Could you retype every record below exactly as it appears?
*** Input
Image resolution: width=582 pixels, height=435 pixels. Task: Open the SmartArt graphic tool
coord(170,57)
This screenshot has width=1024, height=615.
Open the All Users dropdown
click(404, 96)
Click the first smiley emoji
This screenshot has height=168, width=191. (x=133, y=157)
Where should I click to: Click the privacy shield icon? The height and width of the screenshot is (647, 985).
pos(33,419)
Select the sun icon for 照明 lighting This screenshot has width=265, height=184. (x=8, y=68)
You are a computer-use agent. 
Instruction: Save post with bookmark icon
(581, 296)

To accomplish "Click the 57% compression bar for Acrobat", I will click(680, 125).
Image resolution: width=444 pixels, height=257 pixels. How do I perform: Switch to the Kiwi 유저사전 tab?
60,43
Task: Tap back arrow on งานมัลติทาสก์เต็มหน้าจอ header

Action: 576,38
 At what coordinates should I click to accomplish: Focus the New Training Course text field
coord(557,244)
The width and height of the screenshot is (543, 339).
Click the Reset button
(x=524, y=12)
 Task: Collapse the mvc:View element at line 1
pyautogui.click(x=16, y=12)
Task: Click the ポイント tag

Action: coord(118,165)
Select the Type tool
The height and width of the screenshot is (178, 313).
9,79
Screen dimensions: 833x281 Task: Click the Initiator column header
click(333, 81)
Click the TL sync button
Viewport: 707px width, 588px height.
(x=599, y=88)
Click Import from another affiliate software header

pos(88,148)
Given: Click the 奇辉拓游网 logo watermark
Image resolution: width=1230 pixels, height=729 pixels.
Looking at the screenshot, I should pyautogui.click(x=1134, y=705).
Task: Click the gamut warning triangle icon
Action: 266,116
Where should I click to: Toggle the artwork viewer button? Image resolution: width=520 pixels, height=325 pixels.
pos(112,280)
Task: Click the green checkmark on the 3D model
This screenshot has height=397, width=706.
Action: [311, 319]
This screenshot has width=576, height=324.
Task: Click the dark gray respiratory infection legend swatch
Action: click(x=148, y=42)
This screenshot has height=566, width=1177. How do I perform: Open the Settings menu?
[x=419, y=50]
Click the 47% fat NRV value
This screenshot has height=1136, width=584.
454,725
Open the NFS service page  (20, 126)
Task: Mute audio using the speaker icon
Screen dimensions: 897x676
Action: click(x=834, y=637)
******
:: Task answer ::
Image resolution: width=582 pixels, height=435 pixels. Task: Open the SmartArt graphic tool
coord(170,57)
This screenshot has width=1024, height=615.
Open the All Users dropdown
click(404, 96)
Click the first smiley emoji
This screenshot has height=168, width=191. (x=133, y=157)
Where should I click to: Click the privacy shield icon? The height and width of the screenshot is (647, 985).
pos(33,419)
Select the sun icon for 照明 lighting This screenshot has width=265, height=184. (x=8, y=68)
You are a computer-use agent. 
Instruction: Save post with bookmark icon
(581, 296)

To accomplish "Click the 57% compression bar for Acrobat", I will click(680, 125).
Image resolution: width=444 pixels, height=257 pixels. How do I perform: Switch to the Kiwi 유저사전 tab?
60,43
Task: Tap back arrow on งานมัลติทาสก์เต็มหน้าจอ header

Action: 576,38
 At what coordinates should I click to accomplish: Focus the New Training Course text field
coord(557,244)
The width and height of the screenshot is (543, 339).
Click the Reset button
(x=524, y=12)
 Task: Collapse the mvc:View element at line 1
pyautogui.click(x=16, y=12)
Task: Click the ポイント tag

Action: coord(118,165)
Select the Type tool
The height and width of the screenshot is (178, 313).
9,79
Screen dimensions: 833x281 Task: Click the Initiator column header
click(333, 81)
Click the TL sync button
Viewport: 707px width, 588px height.
(x=599, y=88)
Click Import from another affiliate software header

pos(88,148)
Given: Click the 奇辉拓游网 logo watermark
Image resolution: width=1230 pixels, height=729 pixels.
Looking at the screenshot, I should pyautogui.click(x=1134, y=705).
Task: Click the gamut warning triangle icon
Action: 266,116
Where should I click to: Toggle the artwork viewer button? Image resolution: width=520 pixels, height=325 pixels.
pos(112,280)
Task: Click the green checkmark on the 3D model
This screenshot has height=397, width=706.
Action: [311, 319]
This screenshot has width=576, height=324.
Task: Click the dark gray respiratory infection legend swatch
Action: click(x=148, y=42)
This screenshot has height=566, width=1177. How do I perform: Open the Settings menu?
[x=419, y=50]
Click the 47% fat NRV value
This screenshot has height=1136, width=584.
454,725
Open the NFS service page  (20, 126)
Task: Mute audio using the speaker icon
Screen dimensions: 897x676
Action: click(x=834, y=637)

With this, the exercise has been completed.